Other people advocate for removing the SATs or other standardized tests entirely, which is also a little silly. The SATs (and their ilk) measure a particular thing, and they measure it reasonably well. It’s not that we need something instead of the SATs – we need several additional things as supplements. Many studies show that teachers want to help kids be creative, but they don’t know how. And without better teacher training, we end up getting assignments of dioramas – the “creativity” thing that has no true relationship with other class content (indeed, my son Jacob has just constructed an elaborate diorama of sloths -- it is fun and creative and I love it, but I don't think he's actually learned anything about our majestic friend the sloth). So many of our gut thoughts about creativity are not true. You can be creative in math and science. Creativity can be integrated into the classroom experience. Creativity is not simply another word for “arts and crafts.”
The risk, to me, is that if certain advocates, public figures, or mainstream authors lead this movement without extensively consulting and collaborating with the people who actually do this research, then it will likely not end well. If such a push is driven by empirical evidence or even a basic modicum of scholarship, then I think that creativity can be another vital mechanism by which students can learn, engage with material, and demonstrate their capabilities.

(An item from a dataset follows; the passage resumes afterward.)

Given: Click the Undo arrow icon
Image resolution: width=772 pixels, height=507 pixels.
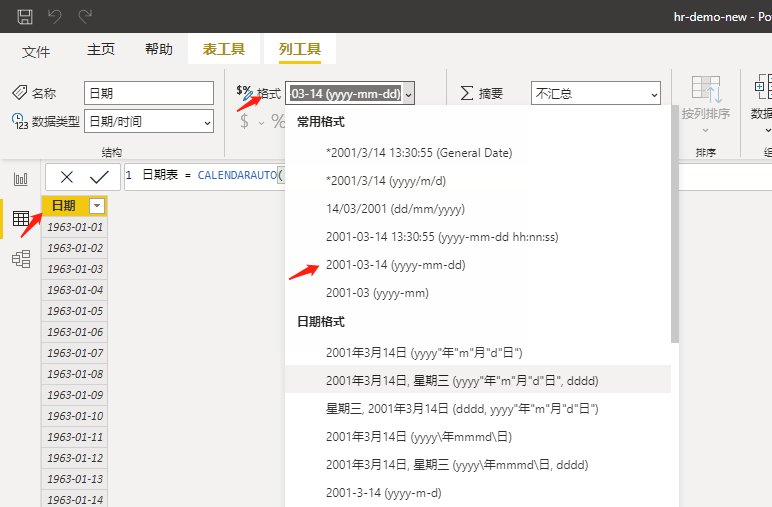Looking at the screenshot, I should (55, 16).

I still remember a college English class where possible assignments included writing a new page that could added into one of the assigned novels (I did Don DeLillo’s White Noise) and writing a parody of the one of the poems studied (thank you, Dr. Stephen Moore!). I can assure you that these creative tasks required just as much knowledge of the material as did the more typical compare and contrast essays! Ideally, creativity doesn’t replace anything; rather it compliments what we know.
It’s like edamame. Many people like edamame; many people do not. Imagine if there was a movement to replace all other foods with edamame; there would be a tremendous outcry. It would be silly, and it would make you question the sanity of anyone who might advocate for edamame. But now consider if the movement relied on basic scientific research and promoted the health benefits of edamame as part of a balanced diet. They could argue that edamame is a fine vegetable to go with dinner and could be a terrific thing to grind up and use for fake hamburgers and is a fine snack between meals…. Then no one would get upset, and edamame would still be hyped (“Edamame: Eat responsibly”).
There is a place for revolutionaries. Sometimes it's okay for people to get upset. But can we upset people in a more scientific way?